Забор крови проводился по стандартной процедуре пятью опытными медсестрами, которые получали 5 высушенных пятен крови, собранных на карточке из фильтровальной бумаги. Если образца было недостаточно, чтобы заполнить все высохшие пятна на фильтрующей карточке, в течение нескольких секунд отрабатывалась новая пяточная насадка. В этом случае новорожденных оценивали по показателю NIPS только после первого прокола пятки; вторичные исходы оценивались в течение всей выборки. Время плача определяли как продолжительность плача во время взятия проб. Процент плача определяли как отношение времени плача при взятии пробы к времени проведения процедуры.

Шкала боли

Шкала NIPS представляет собой утвержденную шкалу с 6 показателями для оценки острой боли у новорожденных11,13. Он измеряет движение рук и ног, характер дыхания, плач, выражение лица и состояние возбуждения. Оценка варьируется от 0 (отсутствие боли) до 7 (сильная боль). Оценка NIPS

Статистический анализ

Размер выборки из 67 младенцев в каждой группе был рассчитан для достижения мощности 80% с α 0,05 для выявления разницы в 0,5 балла в баллах NIPS (при условии, что SD = 1). Мы решили провести промежуточный анализ, когда была набрана половина новорожденных, чтобы определить, был ли какой-либо из методов обезболивания лучше, чем стандартная процедура, и, таким образом, изменить нашу клиническую практику.
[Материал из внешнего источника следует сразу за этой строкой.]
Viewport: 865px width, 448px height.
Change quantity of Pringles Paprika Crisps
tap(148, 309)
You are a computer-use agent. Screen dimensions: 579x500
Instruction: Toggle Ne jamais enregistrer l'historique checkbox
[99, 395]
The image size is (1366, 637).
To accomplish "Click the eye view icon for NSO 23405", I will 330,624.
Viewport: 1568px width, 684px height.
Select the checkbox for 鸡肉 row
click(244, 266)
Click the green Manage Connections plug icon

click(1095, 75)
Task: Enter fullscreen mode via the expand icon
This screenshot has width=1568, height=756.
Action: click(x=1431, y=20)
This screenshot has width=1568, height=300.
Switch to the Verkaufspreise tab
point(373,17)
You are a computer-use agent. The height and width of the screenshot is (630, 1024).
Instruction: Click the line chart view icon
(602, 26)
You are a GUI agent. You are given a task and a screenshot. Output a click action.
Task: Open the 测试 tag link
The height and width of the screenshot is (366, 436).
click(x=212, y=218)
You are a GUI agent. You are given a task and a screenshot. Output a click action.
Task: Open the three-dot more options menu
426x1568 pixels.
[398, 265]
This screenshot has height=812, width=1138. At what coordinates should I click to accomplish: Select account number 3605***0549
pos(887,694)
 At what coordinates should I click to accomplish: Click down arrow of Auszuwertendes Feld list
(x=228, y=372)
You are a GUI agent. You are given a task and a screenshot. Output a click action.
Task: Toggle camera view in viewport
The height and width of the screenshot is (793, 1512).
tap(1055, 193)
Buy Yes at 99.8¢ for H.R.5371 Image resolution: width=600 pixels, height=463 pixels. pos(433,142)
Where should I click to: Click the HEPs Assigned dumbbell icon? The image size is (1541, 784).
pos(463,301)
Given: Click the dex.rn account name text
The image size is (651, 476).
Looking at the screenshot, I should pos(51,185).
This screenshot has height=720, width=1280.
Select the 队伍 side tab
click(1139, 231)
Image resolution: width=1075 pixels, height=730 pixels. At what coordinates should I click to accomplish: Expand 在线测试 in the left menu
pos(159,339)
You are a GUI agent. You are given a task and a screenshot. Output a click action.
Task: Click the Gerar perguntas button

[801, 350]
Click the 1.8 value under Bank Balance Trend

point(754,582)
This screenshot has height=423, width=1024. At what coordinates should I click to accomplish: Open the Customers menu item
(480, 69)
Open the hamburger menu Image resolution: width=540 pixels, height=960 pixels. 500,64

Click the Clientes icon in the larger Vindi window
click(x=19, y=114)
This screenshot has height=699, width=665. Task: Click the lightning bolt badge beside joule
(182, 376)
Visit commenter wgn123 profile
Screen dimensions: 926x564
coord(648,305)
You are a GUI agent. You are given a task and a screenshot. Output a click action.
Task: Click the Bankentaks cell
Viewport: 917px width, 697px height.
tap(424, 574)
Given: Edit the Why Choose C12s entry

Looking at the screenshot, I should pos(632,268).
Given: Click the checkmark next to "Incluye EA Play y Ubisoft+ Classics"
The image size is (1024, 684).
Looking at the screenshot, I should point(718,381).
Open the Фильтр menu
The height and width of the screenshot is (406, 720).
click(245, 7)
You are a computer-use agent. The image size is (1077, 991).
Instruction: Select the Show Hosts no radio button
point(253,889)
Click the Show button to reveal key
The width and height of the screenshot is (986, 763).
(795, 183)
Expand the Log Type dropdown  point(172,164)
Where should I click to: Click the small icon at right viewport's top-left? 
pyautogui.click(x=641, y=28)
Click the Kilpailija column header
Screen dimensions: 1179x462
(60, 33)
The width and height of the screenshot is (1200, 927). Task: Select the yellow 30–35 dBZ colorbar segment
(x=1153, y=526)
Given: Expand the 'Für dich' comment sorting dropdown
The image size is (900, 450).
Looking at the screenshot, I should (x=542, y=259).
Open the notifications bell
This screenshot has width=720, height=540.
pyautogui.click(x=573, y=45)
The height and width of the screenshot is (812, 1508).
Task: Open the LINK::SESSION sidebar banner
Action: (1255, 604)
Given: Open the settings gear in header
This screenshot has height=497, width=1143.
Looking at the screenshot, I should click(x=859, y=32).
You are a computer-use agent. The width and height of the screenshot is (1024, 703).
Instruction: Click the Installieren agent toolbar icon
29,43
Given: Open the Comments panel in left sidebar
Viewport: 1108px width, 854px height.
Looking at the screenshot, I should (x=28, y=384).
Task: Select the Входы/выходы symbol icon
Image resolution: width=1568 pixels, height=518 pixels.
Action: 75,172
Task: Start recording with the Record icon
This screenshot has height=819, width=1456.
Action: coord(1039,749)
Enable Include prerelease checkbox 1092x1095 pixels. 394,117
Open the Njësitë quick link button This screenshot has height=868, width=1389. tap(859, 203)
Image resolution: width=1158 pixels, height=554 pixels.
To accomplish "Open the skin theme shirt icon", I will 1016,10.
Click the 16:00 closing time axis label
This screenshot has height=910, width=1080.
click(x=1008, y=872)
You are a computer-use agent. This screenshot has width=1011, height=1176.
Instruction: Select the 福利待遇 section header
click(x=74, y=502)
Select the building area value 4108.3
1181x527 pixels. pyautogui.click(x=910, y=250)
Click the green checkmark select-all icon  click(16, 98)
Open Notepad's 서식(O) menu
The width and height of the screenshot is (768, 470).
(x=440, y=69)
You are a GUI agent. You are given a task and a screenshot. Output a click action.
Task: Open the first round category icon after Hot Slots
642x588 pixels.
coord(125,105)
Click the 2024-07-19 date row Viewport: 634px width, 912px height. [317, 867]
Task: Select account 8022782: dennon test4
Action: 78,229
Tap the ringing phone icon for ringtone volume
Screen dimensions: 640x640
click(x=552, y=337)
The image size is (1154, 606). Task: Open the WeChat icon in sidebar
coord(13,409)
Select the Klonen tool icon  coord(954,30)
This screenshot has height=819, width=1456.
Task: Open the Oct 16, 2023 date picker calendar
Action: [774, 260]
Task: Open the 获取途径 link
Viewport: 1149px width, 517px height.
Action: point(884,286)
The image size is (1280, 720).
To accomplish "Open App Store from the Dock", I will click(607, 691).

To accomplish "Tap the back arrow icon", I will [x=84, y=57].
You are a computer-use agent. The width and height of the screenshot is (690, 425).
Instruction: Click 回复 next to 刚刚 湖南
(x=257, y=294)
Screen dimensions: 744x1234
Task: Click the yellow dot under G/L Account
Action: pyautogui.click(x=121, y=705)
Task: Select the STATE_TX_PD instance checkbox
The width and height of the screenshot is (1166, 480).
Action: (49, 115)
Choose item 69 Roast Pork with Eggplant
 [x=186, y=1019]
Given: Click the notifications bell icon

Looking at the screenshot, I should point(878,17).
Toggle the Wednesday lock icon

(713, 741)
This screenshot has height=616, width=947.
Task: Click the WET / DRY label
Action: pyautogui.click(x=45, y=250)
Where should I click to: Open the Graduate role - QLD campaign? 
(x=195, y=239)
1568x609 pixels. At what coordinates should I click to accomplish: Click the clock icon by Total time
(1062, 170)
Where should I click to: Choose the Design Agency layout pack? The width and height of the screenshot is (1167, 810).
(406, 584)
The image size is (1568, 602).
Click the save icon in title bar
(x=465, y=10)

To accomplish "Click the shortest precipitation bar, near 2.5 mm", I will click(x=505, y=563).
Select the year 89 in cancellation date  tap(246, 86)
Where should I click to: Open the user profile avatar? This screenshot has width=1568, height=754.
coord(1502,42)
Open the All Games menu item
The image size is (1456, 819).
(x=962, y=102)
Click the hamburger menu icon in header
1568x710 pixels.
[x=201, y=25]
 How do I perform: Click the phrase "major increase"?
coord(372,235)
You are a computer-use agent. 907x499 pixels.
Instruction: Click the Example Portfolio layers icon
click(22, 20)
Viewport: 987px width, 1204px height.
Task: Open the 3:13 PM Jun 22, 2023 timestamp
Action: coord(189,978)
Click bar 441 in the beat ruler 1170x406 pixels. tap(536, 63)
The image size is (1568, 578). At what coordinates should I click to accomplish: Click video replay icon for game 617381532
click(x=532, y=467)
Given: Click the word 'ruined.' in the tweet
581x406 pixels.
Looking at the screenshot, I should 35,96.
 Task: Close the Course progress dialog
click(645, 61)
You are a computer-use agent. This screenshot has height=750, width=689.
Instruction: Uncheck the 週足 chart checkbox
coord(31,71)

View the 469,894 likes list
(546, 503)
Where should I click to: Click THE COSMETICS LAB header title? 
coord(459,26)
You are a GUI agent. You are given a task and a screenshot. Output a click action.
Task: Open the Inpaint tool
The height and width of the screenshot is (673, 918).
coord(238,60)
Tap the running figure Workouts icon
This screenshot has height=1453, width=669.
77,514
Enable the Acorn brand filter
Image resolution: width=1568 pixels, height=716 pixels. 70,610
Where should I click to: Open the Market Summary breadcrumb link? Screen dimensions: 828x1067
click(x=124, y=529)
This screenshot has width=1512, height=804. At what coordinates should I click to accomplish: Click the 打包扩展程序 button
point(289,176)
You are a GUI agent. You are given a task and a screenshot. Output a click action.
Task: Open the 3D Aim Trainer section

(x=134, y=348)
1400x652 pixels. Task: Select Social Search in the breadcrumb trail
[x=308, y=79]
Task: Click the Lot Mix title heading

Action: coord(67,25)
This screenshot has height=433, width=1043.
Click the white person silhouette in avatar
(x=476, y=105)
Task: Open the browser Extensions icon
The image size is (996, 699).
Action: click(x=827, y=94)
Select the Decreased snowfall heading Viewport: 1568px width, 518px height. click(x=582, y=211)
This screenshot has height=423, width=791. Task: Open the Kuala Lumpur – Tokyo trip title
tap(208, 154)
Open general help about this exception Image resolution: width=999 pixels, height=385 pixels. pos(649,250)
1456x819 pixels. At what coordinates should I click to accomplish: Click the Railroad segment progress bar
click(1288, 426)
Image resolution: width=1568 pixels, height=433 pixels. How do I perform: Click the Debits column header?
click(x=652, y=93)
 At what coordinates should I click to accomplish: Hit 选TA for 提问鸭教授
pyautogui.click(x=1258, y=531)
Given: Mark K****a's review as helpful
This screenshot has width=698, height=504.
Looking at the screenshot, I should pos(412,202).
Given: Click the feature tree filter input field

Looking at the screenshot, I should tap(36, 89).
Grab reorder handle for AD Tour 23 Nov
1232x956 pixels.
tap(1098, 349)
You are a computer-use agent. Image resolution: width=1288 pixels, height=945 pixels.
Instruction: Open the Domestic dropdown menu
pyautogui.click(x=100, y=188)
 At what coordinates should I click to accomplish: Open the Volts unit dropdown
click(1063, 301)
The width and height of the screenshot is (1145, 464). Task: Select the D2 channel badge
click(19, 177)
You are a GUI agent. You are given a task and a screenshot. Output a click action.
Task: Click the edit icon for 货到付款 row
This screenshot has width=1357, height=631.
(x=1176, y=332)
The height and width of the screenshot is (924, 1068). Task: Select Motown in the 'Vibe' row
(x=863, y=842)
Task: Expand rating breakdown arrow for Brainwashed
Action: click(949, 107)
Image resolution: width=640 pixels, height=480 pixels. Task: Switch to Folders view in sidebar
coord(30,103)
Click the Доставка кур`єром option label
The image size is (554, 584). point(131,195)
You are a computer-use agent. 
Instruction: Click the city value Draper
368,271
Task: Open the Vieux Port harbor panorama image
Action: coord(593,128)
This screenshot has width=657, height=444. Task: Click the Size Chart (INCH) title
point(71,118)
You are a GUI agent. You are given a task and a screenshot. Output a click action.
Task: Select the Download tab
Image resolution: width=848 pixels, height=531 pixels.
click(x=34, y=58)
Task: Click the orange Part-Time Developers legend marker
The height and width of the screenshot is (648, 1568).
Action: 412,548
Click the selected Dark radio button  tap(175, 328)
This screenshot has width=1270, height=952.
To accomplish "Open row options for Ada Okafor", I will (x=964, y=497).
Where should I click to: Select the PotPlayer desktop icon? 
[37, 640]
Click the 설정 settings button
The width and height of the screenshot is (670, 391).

Результаты выражали как среднее значение ± стандартное отклонение (SD). Категориальные переменные были проанализированы с помощью критерия χ2 и критерия Фишера. Мы сравнили средние значения между группами с помощью t-теста, теста ANOVA и теста Бонферрони. Мы использовали U-критерий Манна-Уитни, непараметрический дисперсионный анализ и Крускала-Уоллиса для сравнения медианы между группами. Для выполнения всего статистического анализа использовался программный пакет SPSS v.14.0 (SPSS Inc. Иллинойс, США). Значение p, равное 0,05, считалось статистически значимым уровнем различия. Анализ основной цели проводился по намерению лечить. Вторичные цели были проанализированы в соответствии с протоколом.